- **DESCRIPTION OF THE TASK**
Transcribe exactly, and only, the lines that run from the one containing "Enable Xen initiator" through the end of the records.

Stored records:
=== Begin Enclosure ===

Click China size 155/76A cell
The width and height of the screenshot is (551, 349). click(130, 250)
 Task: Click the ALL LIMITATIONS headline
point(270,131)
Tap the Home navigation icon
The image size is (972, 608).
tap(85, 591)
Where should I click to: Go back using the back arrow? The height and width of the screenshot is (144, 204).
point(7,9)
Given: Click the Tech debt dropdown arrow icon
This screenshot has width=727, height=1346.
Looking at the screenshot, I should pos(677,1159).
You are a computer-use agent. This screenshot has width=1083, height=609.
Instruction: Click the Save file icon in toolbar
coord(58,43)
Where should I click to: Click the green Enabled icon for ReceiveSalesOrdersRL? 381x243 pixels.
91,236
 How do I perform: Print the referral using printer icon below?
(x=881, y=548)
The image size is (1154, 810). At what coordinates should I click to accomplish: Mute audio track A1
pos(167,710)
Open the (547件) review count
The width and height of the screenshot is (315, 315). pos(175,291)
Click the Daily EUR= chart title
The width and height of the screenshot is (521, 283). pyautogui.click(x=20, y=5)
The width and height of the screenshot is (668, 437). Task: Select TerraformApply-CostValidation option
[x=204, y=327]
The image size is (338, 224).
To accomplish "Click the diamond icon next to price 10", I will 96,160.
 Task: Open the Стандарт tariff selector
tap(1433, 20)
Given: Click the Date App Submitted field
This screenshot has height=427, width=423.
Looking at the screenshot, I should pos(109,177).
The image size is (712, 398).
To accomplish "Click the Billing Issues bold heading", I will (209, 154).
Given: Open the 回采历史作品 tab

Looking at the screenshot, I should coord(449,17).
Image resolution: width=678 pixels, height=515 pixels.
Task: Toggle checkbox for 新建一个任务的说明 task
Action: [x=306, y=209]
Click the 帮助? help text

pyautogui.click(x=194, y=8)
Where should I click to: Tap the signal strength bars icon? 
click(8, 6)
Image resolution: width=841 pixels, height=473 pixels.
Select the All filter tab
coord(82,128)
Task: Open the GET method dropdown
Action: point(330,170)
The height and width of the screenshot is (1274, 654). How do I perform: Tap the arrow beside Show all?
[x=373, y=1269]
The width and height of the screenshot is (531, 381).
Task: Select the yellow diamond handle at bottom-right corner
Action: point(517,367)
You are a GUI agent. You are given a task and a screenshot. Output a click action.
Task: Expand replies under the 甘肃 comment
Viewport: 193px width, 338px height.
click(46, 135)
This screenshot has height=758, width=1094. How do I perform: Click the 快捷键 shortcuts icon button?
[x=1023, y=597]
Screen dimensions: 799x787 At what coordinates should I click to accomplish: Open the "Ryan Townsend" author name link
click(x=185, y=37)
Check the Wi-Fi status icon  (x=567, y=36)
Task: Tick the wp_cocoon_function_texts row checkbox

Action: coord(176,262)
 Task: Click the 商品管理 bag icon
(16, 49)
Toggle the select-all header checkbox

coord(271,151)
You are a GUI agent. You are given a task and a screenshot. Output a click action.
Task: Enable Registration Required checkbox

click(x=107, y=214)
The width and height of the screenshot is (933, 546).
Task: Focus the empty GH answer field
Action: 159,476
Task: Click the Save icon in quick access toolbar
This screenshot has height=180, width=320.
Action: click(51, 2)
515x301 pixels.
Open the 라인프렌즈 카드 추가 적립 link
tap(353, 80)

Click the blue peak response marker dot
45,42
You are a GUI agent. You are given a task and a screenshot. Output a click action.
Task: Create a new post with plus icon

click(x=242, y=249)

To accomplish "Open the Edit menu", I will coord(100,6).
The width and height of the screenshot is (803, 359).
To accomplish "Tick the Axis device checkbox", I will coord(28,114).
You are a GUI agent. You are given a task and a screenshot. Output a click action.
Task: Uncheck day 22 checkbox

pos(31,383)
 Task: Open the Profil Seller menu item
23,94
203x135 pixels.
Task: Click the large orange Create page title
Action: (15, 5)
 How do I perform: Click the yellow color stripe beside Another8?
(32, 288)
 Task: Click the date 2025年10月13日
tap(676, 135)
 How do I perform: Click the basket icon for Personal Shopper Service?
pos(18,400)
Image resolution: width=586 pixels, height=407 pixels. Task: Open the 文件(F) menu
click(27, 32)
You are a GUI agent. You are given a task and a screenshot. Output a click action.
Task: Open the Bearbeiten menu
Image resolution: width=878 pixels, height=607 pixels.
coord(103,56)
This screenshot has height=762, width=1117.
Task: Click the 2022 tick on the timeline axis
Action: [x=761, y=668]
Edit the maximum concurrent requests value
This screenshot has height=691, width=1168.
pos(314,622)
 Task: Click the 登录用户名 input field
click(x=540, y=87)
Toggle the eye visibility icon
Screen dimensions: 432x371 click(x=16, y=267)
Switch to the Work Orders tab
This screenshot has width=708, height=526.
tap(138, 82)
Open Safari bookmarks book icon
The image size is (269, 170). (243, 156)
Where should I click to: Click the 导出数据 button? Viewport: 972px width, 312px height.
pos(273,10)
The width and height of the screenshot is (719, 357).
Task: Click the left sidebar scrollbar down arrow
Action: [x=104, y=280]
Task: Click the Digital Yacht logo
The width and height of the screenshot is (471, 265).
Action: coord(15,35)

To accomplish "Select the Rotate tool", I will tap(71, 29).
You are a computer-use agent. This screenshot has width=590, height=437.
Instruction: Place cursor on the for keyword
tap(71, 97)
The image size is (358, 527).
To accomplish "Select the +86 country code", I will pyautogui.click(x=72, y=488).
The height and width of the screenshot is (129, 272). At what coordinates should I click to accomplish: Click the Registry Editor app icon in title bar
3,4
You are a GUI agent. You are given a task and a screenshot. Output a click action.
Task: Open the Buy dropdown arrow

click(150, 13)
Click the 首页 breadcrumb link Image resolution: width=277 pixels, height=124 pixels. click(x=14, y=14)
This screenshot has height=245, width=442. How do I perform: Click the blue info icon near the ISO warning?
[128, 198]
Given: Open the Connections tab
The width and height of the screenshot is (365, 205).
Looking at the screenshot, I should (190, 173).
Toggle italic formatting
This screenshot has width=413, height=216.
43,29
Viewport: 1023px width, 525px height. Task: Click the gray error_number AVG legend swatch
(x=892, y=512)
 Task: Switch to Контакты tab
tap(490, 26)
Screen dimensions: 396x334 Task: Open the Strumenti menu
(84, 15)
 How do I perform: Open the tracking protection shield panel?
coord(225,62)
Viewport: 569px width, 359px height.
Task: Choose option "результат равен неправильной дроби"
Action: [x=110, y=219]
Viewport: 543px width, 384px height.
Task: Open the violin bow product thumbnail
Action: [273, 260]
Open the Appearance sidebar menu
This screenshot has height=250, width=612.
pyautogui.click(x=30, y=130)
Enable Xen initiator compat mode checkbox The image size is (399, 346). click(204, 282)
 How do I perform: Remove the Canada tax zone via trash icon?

=== End Enclosure ===

- **RESPONSE BOX**
Enable Xen initiator compat mode checkbox The image size is (399, 346). click(204, 282)
 How do I perform: Remove the Canada tax zone via trash icon?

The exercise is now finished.